> [Material]
▼

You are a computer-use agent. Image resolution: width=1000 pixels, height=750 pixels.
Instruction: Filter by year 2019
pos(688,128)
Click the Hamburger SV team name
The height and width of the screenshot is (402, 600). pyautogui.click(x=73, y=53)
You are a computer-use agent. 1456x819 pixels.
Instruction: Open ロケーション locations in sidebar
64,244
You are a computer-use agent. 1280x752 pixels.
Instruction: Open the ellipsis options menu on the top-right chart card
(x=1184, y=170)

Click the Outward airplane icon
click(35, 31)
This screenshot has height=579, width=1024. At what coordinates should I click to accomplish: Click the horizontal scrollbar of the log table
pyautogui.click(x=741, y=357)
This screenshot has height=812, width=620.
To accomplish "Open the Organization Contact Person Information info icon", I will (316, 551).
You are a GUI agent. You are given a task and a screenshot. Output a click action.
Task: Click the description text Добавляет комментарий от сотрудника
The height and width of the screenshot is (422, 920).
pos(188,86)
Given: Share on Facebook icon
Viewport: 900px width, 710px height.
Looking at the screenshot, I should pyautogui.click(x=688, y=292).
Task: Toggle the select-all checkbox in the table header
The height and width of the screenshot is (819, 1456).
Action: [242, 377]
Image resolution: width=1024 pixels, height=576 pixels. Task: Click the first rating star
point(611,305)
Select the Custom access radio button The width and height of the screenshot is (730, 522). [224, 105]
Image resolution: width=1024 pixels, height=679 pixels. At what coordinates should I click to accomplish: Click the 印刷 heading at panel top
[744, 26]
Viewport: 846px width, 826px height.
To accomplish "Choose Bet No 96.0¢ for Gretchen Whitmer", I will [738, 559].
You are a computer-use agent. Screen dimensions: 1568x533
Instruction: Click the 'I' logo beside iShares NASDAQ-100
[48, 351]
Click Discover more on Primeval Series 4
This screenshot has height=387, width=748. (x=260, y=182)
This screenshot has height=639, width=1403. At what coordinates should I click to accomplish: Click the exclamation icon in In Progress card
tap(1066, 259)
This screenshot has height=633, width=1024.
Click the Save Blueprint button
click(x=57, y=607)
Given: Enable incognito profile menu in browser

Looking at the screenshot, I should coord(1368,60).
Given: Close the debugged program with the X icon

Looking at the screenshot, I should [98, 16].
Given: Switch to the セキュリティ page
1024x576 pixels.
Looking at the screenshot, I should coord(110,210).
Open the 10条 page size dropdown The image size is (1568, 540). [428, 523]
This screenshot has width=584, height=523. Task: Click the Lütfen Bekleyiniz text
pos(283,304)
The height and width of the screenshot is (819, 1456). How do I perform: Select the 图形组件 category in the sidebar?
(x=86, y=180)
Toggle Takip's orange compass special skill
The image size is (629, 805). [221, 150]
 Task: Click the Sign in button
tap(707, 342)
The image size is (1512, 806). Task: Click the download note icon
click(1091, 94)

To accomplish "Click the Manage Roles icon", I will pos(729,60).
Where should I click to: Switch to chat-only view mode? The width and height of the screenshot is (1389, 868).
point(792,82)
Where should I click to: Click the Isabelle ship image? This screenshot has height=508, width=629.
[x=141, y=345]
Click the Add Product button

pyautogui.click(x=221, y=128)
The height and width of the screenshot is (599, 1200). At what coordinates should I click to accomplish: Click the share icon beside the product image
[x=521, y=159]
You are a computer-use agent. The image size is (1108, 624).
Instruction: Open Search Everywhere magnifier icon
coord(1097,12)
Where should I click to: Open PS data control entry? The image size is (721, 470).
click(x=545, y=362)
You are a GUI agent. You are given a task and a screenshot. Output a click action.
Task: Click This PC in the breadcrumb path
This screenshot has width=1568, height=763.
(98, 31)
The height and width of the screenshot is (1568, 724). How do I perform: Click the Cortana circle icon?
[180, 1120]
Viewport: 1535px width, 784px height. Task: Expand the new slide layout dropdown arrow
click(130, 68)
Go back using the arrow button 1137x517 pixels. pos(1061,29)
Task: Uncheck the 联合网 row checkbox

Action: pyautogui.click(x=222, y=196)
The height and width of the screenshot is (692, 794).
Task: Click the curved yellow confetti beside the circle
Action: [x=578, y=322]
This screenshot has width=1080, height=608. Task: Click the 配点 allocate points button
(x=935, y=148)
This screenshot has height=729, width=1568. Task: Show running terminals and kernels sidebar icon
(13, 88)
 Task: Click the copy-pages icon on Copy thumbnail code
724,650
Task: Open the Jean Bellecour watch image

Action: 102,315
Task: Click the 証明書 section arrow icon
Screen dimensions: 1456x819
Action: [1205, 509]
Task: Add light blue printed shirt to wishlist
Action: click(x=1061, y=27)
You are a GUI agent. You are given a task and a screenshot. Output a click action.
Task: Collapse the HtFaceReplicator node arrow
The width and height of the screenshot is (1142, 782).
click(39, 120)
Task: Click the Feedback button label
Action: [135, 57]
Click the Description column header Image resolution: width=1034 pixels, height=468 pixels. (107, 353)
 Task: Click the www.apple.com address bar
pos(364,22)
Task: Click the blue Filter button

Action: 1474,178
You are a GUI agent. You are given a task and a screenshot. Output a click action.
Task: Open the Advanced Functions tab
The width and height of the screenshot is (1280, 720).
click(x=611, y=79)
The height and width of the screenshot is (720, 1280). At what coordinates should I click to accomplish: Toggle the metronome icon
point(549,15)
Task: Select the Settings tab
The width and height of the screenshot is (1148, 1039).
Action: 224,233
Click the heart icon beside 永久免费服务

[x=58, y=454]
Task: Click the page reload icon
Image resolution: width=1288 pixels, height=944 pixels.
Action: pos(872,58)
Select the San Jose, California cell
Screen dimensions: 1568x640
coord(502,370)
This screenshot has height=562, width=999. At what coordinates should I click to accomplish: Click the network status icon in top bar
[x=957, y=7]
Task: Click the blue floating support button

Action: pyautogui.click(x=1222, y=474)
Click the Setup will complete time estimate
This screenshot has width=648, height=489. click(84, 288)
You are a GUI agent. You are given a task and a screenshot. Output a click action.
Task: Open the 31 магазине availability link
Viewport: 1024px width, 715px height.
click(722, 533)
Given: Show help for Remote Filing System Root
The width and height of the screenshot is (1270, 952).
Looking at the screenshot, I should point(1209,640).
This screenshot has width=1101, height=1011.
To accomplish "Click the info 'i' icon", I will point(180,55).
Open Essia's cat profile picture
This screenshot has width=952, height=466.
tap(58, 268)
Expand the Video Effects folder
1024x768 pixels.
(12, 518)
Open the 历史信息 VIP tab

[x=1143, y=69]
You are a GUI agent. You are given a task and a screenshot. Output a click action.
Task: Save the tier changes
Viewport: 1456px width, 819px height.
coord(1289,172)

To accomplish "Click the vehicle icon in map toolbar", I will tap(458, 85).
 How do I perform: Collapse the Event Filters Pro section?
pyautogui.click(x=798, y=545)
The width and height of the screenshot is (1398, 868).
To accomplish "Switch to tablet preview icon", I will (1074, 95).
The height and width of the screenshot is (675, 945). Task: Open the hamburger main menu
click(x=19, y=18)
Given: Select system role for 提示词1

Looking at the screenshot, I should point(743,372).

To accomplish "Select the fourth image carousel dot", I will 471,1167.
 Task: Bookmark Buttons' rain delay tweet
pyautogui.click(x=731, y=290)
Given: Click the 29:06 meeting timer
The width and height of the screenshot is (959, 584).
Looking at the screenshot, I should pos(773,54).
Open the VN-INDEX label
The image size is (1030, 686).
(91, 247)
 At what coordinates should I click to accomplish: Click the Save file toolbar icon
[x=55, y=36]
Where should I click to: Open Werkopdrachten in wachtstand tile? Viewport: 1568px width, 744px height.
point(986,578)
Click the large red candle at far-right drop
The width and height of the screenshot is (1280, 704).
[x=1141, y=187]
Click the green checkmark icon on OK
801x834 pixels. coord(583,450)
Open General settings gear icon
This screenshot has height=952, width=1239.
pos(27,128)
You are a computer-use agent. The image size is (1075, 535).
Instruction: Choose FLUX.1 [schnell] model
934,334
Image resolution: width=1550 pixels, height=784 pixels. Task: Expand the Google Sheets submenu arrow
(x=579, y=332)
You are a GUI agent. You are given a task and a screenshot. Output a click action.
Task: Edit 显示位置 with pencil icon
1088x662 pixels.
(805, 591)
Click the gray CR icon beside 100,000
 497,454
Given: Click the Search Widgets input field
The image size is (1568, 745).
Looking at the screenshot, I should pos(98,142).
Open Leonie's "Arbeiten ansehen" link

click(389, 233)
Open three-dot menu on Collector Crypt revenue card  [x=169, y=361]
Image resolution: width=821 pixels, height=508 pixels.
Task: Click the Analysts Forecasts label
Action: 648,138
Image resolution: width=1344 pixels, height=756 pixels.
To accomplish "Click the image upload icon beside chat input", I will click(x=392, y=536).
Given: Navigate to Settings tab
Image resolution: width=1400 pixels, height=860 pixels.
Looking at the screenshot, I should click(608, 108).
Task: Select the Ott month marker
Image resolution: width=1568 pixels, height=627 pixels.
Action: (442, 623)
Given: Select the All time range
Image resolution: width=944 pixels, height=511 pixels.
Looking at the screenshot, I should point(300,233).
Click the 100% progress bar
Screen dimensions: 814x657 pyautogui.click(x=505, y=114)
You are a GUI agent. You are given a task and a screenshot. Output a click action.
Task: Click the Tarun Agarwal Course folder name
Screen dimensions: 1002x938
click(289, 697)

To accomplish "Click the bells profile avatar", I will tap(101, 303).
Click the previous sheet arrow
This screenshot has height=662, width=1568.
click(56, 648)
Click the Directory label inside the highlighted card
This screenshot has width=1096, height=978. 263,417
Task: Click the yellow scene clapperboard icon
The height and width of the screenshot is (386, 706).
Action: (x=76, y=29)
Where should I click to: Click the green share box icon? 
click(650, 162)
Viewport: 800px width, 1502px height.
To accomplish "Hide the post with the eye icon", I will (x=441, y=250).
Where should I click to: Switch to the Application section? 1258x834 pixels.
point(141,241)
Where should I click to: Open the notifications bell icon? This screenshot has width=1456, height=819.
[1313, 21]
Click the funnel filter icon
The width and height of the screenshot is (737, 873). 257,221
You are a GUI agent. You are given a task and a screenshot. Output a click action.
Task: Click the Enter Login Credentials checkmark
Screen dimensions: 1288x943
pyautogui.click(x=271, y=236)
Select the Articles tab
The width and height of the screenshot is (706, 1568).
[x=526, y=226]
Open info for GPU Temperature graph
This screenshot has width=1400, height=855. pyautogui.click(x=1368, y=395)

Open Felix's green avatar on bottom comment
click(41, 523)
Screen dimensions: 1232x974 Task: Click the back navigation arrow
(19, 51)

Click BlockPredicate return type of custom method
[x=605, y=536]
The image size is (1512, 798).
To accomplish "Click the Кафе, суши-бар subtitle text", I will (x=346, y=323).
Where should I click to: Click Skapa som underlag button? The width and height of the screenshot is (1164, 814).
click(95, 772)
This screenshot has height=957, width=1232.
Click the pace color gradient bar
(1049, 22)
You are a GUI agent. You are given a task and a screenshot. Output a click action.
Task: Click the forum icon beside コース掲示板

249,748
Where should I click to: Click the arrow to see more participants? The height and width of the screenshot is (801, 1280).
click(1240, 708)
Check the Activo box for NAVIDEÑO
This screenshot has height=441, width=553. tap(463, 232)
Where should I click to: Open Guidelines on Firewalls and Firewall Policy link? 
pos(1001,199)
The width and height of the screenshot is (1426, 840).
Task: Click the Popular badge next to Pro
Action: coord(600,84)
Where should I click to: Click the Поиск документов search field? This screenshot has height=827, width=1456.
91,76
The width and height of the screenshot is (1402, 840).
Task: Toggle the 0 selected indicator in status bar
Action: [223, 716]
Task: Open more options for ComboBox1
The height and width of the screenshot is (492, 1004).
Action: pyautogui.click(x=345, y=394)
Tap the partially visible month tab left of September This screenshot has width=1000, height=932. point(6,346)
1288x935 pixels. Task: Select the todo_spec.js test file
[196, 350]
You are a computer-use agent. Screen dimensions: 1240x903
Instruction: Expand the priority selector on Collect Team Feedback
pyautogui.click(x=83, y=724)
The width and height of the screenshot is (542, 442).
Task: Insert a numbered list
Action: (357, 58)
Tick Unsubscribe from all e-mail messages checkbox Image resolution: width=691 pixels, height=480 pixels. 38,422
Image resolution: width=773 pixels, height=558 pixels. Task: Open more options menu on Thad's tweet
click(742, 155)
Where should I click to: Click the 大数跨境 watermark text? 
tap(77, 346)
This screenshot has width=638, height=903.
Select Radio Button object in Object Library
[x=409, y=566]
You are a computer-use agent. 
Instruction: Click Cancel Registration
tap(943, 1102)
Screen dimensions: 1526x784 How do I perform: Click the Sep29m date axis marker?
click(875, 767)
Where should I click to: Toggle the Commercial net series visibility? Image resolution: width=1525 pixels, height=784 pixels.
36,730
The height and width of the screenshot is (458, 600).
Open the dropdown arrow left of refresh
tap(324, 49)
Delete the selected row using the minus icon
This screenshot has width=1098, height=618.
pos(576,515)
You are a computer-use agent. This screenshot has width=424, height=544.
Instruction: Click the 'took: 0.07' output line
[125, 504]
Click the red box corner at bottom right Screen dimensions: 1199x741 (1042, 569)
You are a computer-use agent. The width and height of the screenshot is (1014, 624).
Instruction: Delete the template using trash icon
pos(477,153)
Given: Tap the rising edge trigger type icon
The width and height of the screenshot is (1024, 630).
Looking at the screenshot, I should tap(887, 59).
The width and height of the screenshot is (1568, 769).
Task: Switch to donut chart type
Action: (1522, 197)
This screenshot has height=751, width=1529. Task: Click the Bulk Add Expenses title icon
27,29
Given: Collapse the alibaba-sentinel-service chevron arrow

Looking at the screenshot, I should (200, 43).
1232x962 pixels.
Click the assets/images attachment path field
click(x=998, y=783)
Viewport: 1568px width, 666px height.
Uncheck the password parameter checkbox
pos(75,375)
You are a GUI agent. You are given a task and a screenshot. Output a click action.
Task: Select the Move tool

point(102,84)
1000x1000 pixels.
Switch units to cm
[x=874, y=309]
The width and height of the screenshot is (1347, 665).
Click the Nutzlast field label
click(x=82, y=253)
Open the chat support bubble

▲

> [Task to carry out] Which lines in the material above contain the word "Uncheck"? Return every such line in full, treating uppercase and lowercase as different.

> [Reply to the task]
Task: Uncheck the 联合网 row checkbox
Uncheck the password parameter checkbox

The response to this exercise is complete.